Historic Lejre, Denmark 1944

Editor/Daughter’s Note: This is an excerpt from my dad’s journals of memories. 

I landed a job as farm foreman at Viggo Fransen’s farm near Lejre on Zealand. Viggo was the town’s mayor and did not have time for the farm.

Lejre was at one time Denmark’s capital but as the landmass rose the town became further and further inland. Being inland it was no longer attractive to a seafaring nation and Roskilde, on the water’s edge, became the new capital, and then later Copenhagen.

In Viking times the town was a training camp for tens of thousands of warriors coming from all over Scandinavia. The wood for their ships were built from the then-plenty of forests of oak and beech wood. The landscape around Lejre is dotted with Viking graves.Dad's painting of a gravesite in Denmark, 1944In modern times five wrecked ships were dug out of Roskilde fjord and are now housed in a large museum.
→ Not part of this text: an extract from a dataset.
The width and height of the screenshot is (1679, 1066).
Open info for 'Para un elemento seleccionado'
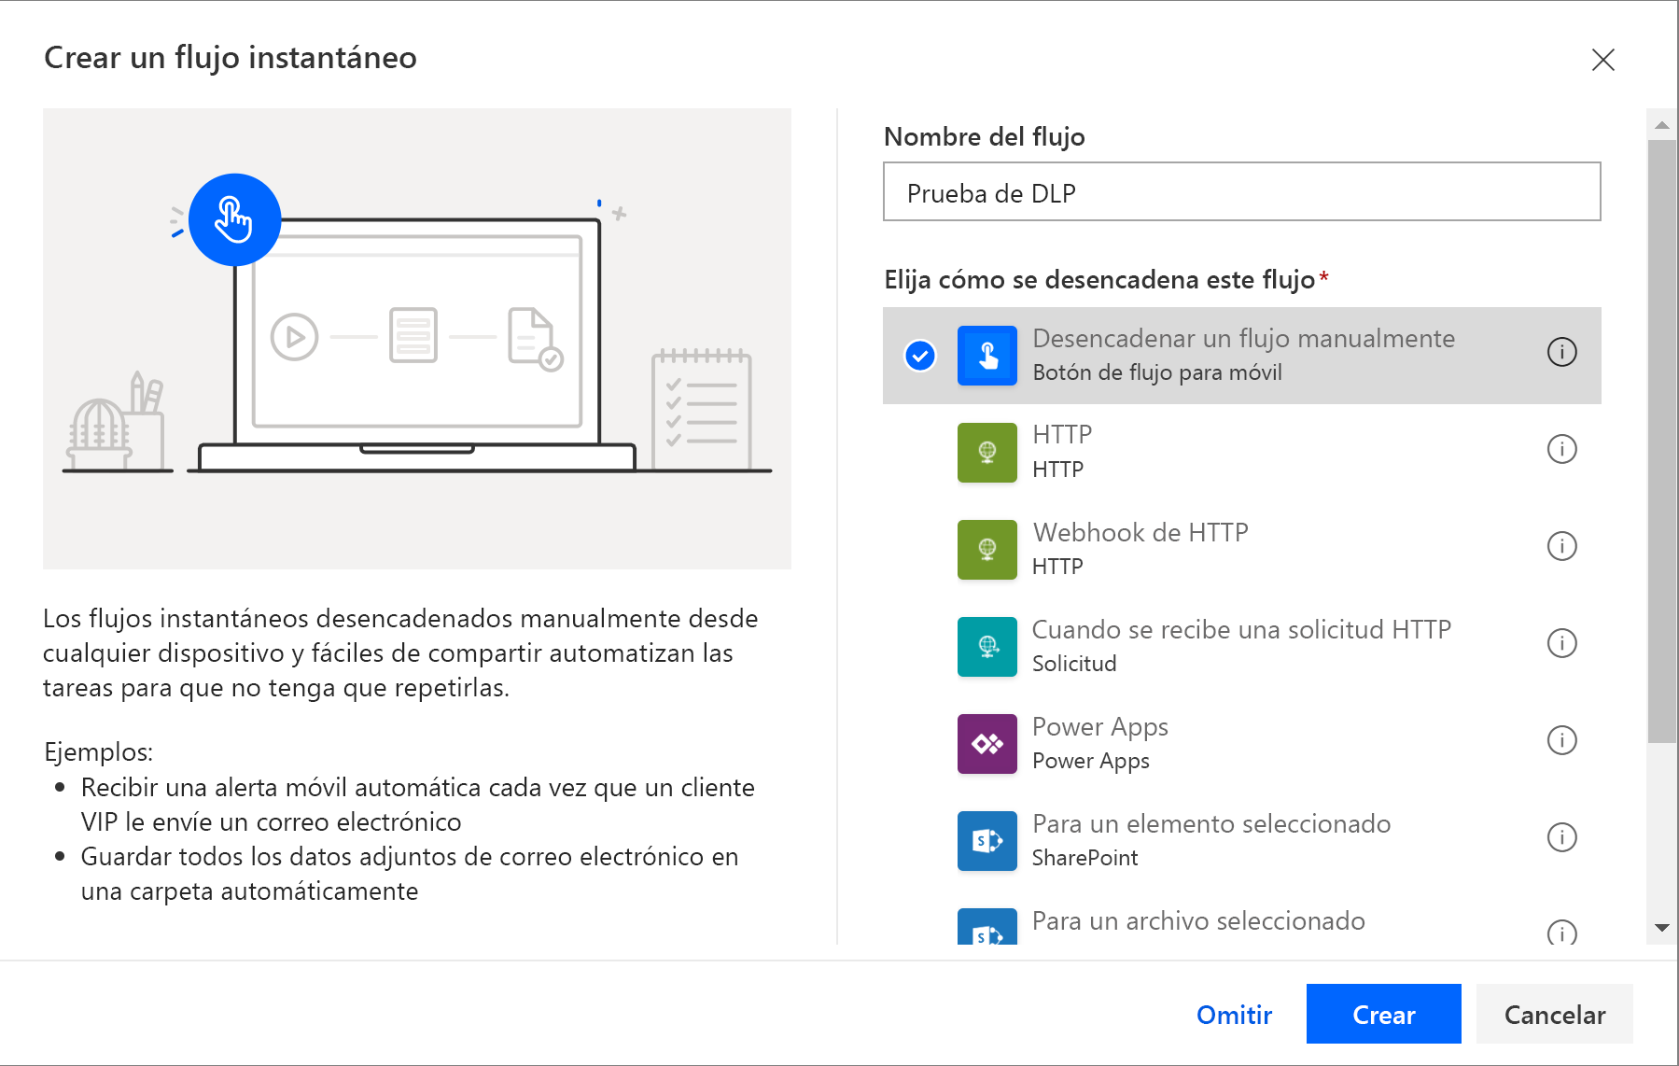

They were likely sunk in a battle between two tribes of Vikings as there were no others in the region to challenge them.

I participated in athletics in the community but did not train very much as the working hours were long and the war had caused shortages of parts for machinery and oil and grease.

Occasionally I participated in competition and in particular the regional competition between eleven sports clubs on north Zealand with four athletes from each club.
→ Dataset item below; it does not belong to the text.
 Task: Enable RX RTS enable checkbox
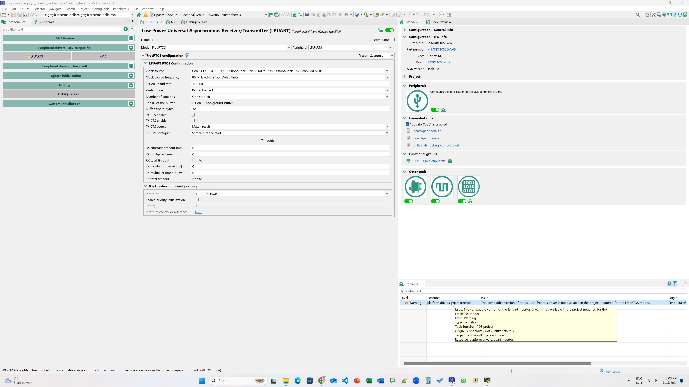click(x=193, y=115)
I was a good long-distance runner, not noted for speed but for stamina, and racked up a lot of points for 1500- and 10000-meter distance running as I came in second in a field of 44 participants.

Transportation became a problem because of a shortage of bicycles, never mind cars and trucks. The few vehicles that ran used wood and charcoal in place of gasoline with the burners only providing 60% of the energy of gasoline.

The tires on my bike were stolen one night even though I had hidden the bike under straw in the barn. I rode one of the farm’s horses, Prince, to the sports field in the evenings where I found another pair of tires on the black market. They had obviously been cut off and vulcanized back together so maybe I bought back my own tires?

Dad's painting of the horse called Beast, 1943

Daughter’s note: Dad’s painting of the horse called the Beast, 1943. I think this might be Prince, the timing is about right.

In the fall Viggo’s two sons, one a painter and the other a carpenter, had run out of work because of the lack of paint and lumber. The old farm became quite handy for them and I was out of work again.

I hoped to land a job as herdsman for a year. Every day I would scan the paper for farmhands wanted and go on my bike to find the advertiser.

On such one trip I nearly landed in the soup when I asked for directions. This fellow I asked must have been a Nazi spy but seemed to know the countryside well.

Coming back from my mission, the farmer I visited had phoned Viggo and told him that the Gestapo had searched the farm and then shown him pictures of me at my old job standing by a milk wagon, obviously a picture taken by one of Soren Sorensen’s enemies. By being associated with him I was also guilty of belonging to the resistance.

Of course I stayed out of sight till the coast was clear. My employer Viggo understood my dilemma as he had a relative who had also gone underground like Soren. But more than 99% of Danes worked together to protect other Danes.